Featuring an exciting roster of renowned Japanese artists – in addition to artists from Canada, Russia, the USA, the UK, and Ireland – VAMOS NIPPON! showcases a range of sports – including sumo, keirin, ping pong, and baseball – in a selection of works which are visually striking, culturally significant, thought-provoking, and often full of humour.
Amongst the works on display we see a photographer’s daily observation of a ping pong table visible from his apartment window (Hayahisa Tomiyasu); the documentation of the lives of female sumo wrestlers (Yulia Skogoreva); a parody of compulsory radio calisthenics exercises practiced in Japanese public schools (Hiroko Okada); an in-depth study of the Asahi, a Japanese-Canadian baseball team established in 1914 (Kellen Hatanaka); a critique of government spending on the 2020 Summer Olympics (Shiro Masuyama featuring Taira Ichikawa); and the Harumi Gals, an iconic series of pin-up drawings of women who engage in ‘masculine’ sports, which became symbolic of the shifting role of women in Japanese society in the 1970s (Harumi Yamaguchi).
Additionally, notable athletes from throughout Japanese sporting history are highlighted and celebrated, including Hall of Fame baseball player Ichiro Suzuki; tennis champion Naomi Osaka; basketballer Rui Hachimura; women’s freestyle wrestling record-breaker Kaori Icho; the legendary women’s volleyball team, the Oriental Witches; and track and field athlete Kinue Hitomi, the first Japanese woman to win an Olympic medal and the first woman to represent Japan at the Olympics.

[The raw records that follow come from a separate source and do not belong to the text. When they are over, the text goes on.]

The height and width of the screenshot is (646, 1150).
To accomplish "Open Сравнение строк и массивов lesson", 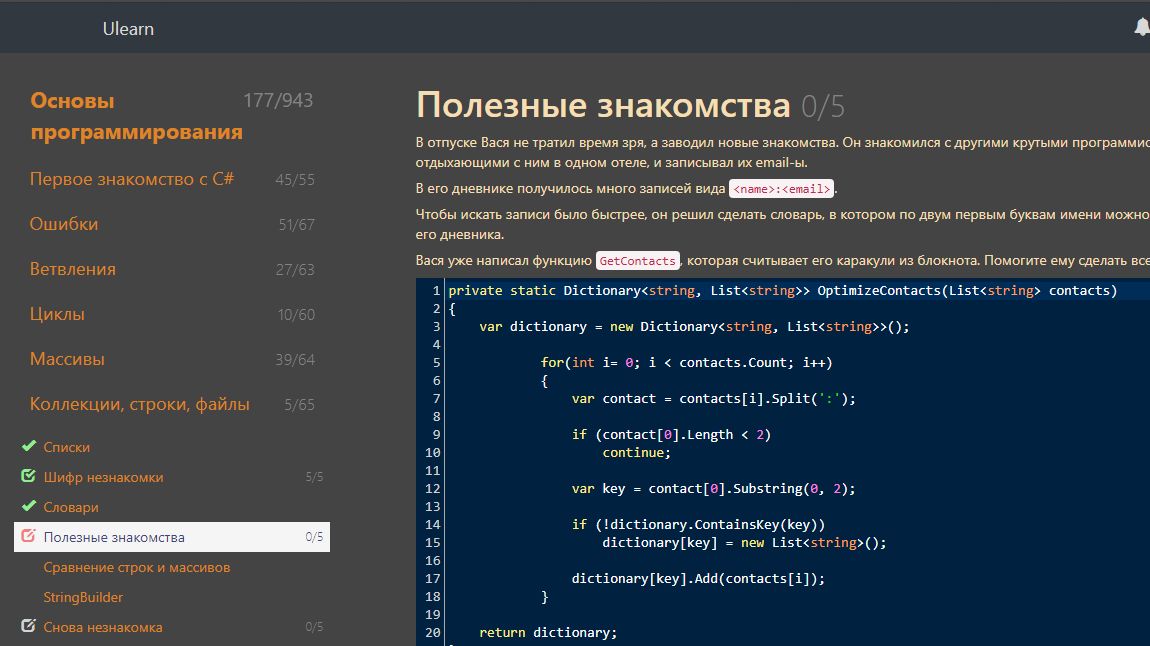I will 136,567.
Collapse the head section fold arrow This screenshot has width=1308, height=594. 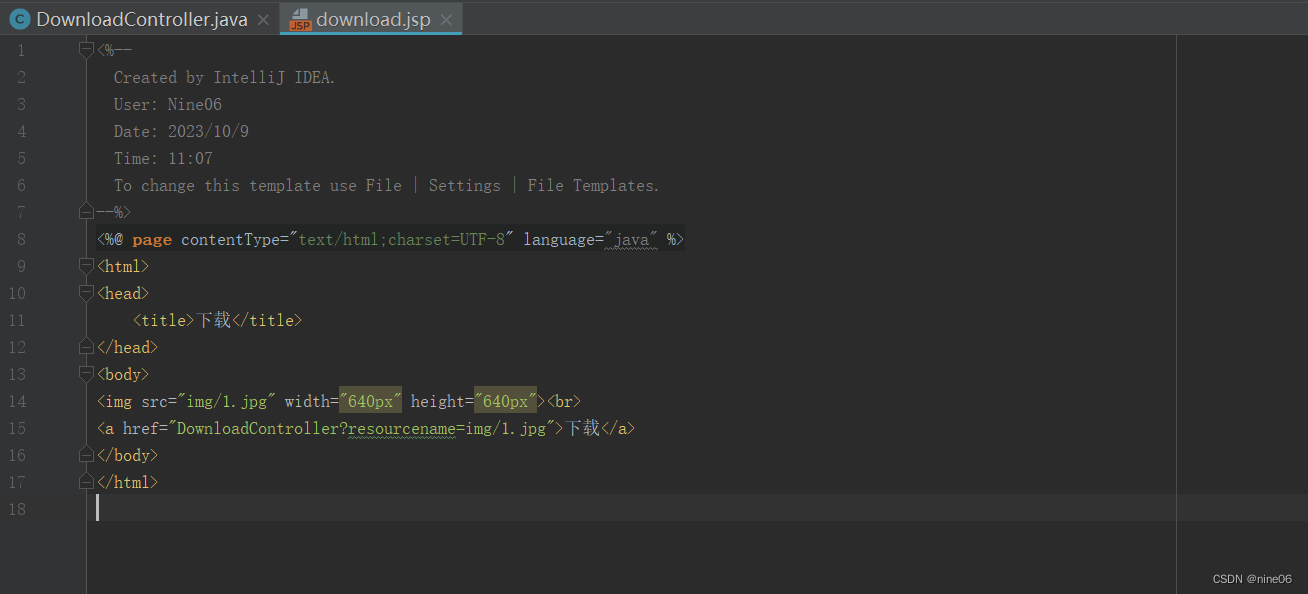point(85,292)
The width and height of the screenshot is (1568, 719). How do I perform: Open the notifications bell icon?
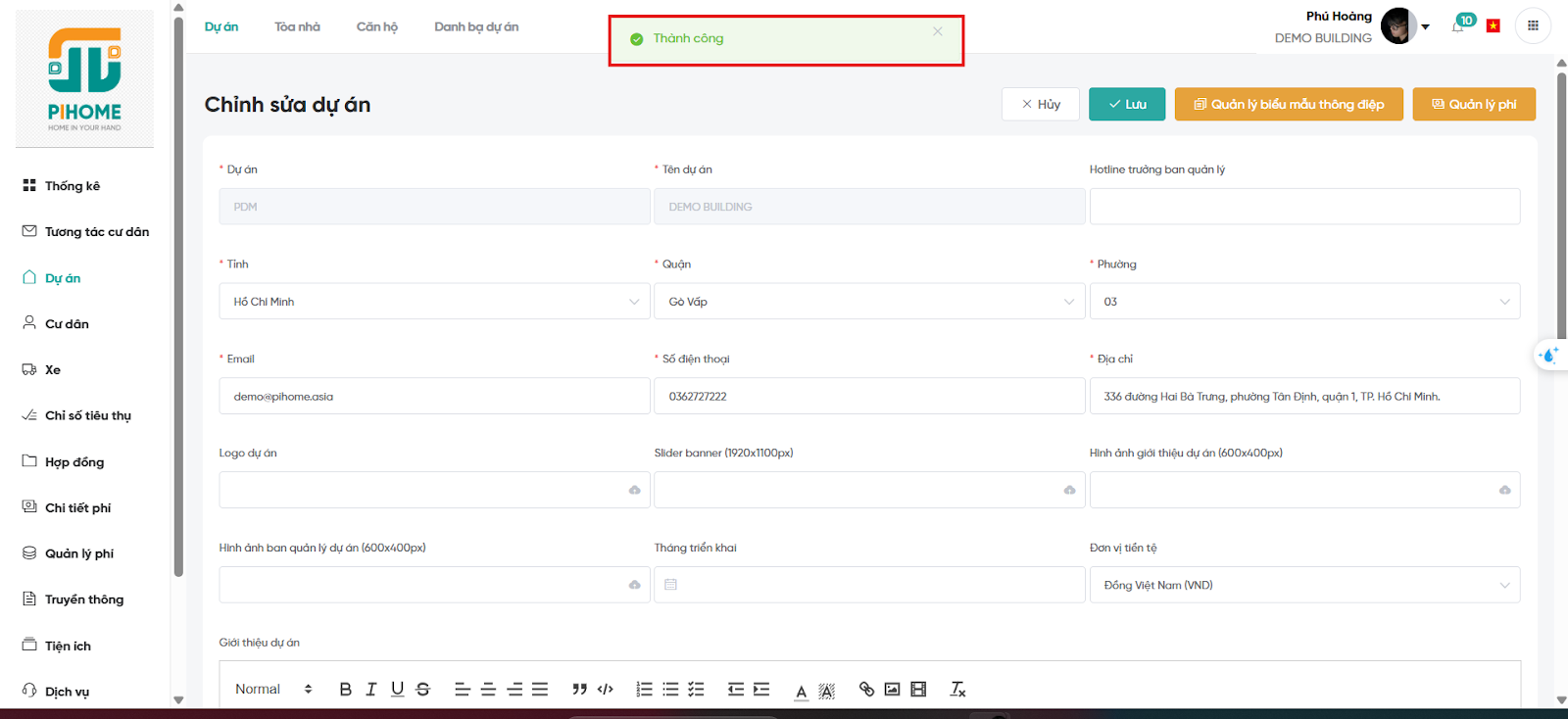pyautogui.click(x=1457, y=26)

Expanding on the Naughton Gallery’s longstanding consideration of comics within a fine art context, VAMOS NIPPON! features a display of manga (Japanese comic books) circa 1947 to the present, including Batto-Kun (Inoue Kazuo, 1947), Mach GoGoGo (Tatsuo Yoshida, 1966), Attack No.1 (Chikako Urano, 1968), and Captain Tsubasa (Yōichi Takahashi, 1981). Sports manga provides a fascinating insight into how sport developed in Japan after the Second World War. Martial arts, the arrival of western sports, the 1964 Tokyo Olympic Games, women’s sports, and the values promoted by sport are just some of the themes explored in the manga on display. Specially-produced prints from renowned mangaka Baron Yoshimoto’s The Gamblers (1969-70) reference kōei kyōgi (public sports including horse racing and bicycle racing that can be gambled on legally) whilst Jiraiya considers sport through an LGBTQ+ lens with his famous gachimuchi (buff-and-chubby) hunks. The sports manga display is complemented by a commissioned essay from manga historian Ryan Holmberg which explores the phenomenon of the makyū (魔球, literally ‘demon ball’), a word originating from baseball manga to describe fast-flying and distorted balls.
The exhibition also promotes Japanese sports culture through a feature on SHUKYU, a Japanese football magazine focused on the intricacies of football culture and design, in addition to showcasing the iconic Onitsuko Tiger Mexico 66 sneakers (the Japanese delegation’s official shoes for the 1966 Mexico Olympics); a selection of vinyl sports figurines from the highly-collectible Be@rbrick line by MediCom Toy; and a copy of Haruki Murakami’s What I Talk About When I Talk About Running (2007), a beautiful memoir about the author’s intertwined obsessions with running and writing.
VAMOS NIPPON! offers a fascinating insight into Japanese sport and culture, and has been generously supported by the Great Britain Sasakawa Foundation and the Japan Society.